Intervista al Presidente Ance Fermo Massimiliano Celi su ZES ed effetti in edilizia
Nei giorni scorsi, la Presidente del Consiglio Giorgia Meloni ha annunciato l’intenzione di includere le regioni Marche e Umbria nella nuova Zona Economica Speciale (ZES). Tale decisione è stata formalizzata con il Disegno di Legge n.138, approvato il 4 agosto 2025.
Abbiamo chiesto a Massimiliano Celi, Presidente dell’ANCE di Fermo e imprenditore del settore delle costruzioni edili, un commento su questa scelta e sui possibili effetti per il comparto edile.
ZES nelle Marche: “Un’occasione concreta per rilanciare l’edilizia”
Presidente, ci spiega in breve cos’è la ZES? La Zona Economica Speciale è un’area dove le imprese ricevono vantaggi fiscali, meno burocrazia e incentivi per investire e creare lavoro. Il Governo ha deciso di includere anche Marche e Umbria, riconoscendole come “regioni in transizione” secondo l’Unione Europea. Questo significa nuove opportunità per settori come edilizia, logistica e innovazione.
Che impatto avrà la ZES sul settore delle costruzioni? Molto positivo. La ZES può sbloccare nuovi cantieri grazie a meno tasse e procedure più snelle. Per le imprese edili marchigiane significa più investimenti, più lavoro e più riqualificazione urbana.
Le agevolazioni ridurranno i costi per chi costruisce? Sì. Le imprese potranno ottenere un credito d’imposta fino al 35% sugli investimenti in macchinari, immobili e attrezzature. Questo rende più conveniente costruire o rinnovare immobili.
Ci saranno nuovi posti di lavoro nel settore? È probabile. Con più cantieri e incentivi all’assunzione, soprattutto per gli over 35, le imprese avranno più motivi per assumere personale qualificato.
La ZES aiuterà anche la ricostruzione post-sisma? Assolutamente si! L’estensione della ZES si affianca all’avvio della Pedemontana Sud, attesa da decenni. Con fondi europei e meno ostacoli burocratici, sarà più facile ricostruire e migliorare le infrastrutture nel Sud delle Marche.

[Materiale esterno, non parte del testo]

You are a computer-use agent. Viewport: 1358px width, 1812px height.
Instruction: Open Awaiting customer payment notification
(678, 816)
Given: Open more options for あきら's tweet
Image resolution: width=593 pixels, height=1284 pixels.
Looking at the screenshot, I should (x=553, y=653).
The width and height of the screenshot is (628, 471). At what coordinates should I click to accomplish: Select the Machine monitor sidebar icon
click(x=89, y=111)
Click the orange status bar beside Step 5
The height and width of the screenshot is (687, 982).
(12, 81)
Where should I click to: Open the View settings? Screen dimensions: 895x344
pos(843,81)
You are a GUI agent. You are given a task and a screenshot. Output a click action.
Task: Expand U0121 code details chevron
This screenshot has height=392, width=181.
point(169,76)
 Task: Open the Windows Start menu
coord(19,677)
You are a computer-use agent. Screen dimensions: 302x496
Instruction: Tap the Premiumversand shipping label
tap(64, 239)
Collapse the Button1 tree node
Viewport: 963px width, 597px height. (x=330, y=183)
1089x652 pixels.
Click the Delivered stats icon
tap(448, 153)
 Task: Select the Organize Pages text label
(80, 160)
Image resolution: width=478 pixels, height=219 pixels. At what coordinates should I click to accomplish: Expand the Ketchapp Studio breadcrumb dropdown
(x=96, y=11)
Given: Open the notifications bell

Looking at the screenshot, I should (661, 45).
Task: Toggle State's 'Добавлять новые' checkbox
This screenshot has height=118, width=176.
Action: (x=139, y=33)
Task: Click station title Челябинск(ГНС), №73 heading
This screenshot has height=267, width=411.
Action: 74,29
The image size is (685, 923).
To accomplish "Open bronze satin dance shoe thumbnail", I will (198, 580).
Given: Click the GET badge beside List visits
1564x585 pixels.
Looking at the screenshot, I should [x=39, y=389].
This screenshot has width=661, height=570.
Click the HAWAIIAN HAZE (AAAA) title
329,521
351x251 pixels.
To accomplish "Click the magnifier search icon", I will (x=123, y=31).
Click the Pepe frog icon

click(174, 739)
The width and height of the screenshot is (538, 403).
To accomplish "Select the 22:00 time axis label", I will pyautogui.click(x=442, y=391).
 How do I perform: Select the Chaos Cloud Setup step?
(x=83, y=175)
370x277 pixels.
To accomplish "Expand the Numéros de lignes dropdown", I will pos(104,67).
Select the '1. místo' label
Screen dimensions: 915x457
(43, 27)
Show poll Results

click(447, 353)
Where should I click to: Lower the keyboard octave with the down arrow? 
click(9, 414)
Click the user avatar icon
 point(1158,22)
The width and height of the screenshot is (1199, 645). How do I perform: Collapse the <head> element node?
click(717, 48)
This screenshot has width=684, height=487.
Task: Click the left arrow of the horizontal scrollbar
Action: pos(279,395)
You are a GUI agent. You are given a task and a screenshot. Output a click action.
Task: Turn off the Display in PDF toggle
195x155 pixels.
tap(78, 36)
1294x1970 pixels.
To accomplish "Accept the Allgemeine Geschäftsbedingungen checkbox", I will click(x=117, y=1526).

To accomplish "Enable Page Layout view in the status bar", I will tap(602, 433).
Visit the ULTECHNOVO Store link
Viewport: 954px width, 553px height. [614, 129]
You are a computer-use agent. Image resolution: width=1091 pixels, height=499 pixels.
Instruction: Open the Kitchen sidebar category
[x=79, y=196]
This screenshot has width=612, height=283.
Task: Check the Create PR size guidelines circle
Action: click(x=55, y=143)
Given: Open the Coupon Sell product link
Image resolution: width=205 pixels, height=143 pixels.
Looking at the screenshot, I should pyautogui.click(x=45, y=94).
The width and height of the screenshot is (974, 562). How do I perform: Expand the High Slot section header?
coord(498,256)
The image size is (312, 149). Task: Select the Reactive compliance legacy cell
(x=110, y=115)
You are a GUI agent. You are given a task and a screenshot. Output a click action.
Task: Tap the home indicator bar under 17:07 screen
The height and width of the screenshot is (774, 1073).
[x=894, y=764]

Quali vantaggi concreti offre la ZES alle imprese edili? Diversi:
· Credito d’imposta per investimenti produttivi;
· Sportello Unico Digitale per semplificare le pratiche;
· Accesso facilitato a fondi nazionali ed europei;
· Deroghe urbanistiche per accelerare i cantieri.
Qual è il ruolo dell’ANCE in questo contesto? ANCE è il punto di contatto tra imprese e istituzioni. Aiutiamo le aziende a capire le regole, ottenere gli incentivi e pianificare gli investimenti. Partecipiamo ai tavoli decisionali e monitoriamo l’efficacia delle misure.
Da imprenditore, come vede l’ingresso delle Marche nella ZES? È una grande opportunità. Dopo il sisma e la pandemia, serve uno slancio. La ZES offre meno tasse, più rapidità e attrattività per nuovi investitori. Ma serve una governance chiara e regole certe, altrimenti i benefici rischiano di non arrivare alle piccole imprese locali.